Having drawn the Great Wall of China for the Comic Strip History of the World, I wanted to see the real thing.  One free morning in Beijing before I left for London – but the cold and foggy conditions were not ideal for Wall-viewing.  Hadn’t experienced weather like this since my childhood in the Midlands.  It was the sort of fog which made your eyes feel gritty, and visibility was not good.  A hire car and driver took four of us to the Wall at Mutianyu, 90km north-east of the city. The young Norwegian writer behind me looked as if she was going to throw up any second.  She did, later, but luckily not while I was present.

There was a bactrian and ice and some seedy looking stalls.  We took a cable car and off we went, whooshing up through the icy fog.  I love fairground rides so this was rather fun.
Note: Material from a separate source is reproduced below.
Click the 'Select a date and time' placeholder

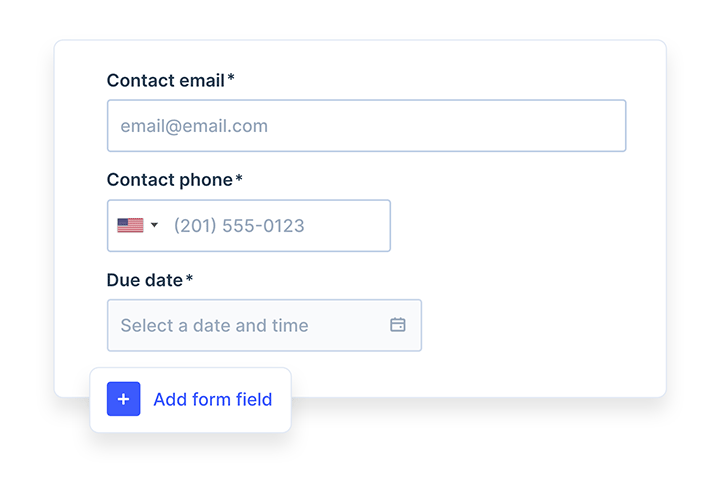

The Norwegian girl looked very, very white.


 This section of Wall was built in the 14C but heavily renovated in the 1980s.  Occasionally guard towers loomed out of the freezing mist, in one of which lurked a man selling a few Snickers bars out of a cardboard box.  We didn’t stay long.  I have no idea how high up we were, but I began to feel breathless, and cross that all my photos were rubbish.  After our descent got cussed by Mongolian trader.

She was selling vastly overpriced knick-knacks and mistook my actually not really wanting to buy anything for Western greed and cunning, so I got a bargain (I think).